→ Task goal
Search the data for "accomplish" and copy every matching line.

→ Extracted records
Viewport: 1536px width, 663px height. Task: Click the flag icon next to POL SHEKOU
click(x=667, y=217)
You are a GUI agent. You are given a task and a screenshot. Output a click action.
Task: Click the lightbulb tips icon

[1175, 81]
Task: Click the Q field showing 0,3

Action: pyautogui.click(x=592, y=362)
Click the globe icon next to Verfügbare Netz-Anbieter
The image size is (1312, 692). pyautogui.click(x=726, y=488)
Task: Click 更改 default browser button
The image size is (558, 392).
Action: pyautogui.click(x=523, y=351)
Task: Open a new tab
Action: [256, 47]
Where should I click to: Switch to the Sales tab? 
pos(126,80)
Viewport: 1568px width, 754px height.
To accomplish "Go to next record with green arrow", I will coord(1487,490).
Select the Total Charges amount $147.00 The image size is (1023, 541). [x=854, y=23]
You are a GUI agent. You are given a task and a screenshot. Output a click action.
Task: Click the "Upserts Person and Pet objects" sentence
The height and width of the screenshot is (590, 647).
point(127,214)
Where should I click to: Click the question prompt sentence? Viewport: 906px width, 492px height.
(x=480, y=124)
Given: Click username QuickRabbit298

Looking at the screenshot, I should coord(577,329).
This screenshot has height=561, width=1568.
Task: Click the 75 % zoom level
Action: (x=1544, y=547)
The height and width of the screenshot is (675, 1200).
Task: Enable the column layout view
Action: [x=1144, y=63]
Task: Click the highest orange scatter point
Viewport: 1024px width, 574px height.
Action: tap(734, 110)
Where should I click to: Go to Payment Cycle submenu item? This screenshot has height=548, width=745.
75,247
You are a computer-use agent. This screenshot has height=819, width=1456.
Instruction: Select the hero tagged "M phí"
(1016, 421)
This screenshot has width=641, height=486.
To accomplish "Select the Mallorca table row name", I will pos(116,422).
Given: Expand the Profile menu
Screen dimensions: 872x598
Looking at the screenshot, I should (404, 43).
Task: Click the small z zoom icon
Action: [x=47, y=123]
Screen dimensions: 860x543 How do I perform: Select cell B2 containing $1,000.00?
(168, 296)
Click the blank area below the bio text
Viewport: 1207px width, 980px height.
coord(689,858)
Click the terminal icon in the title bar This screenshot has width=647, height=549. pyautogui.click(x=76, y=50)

→ Reply to the exercise
To accomplish "Go to next record with green arrow", I will coord(1487,490).
To accomplish "Select the Mallorca table row name", I will pos(116,422).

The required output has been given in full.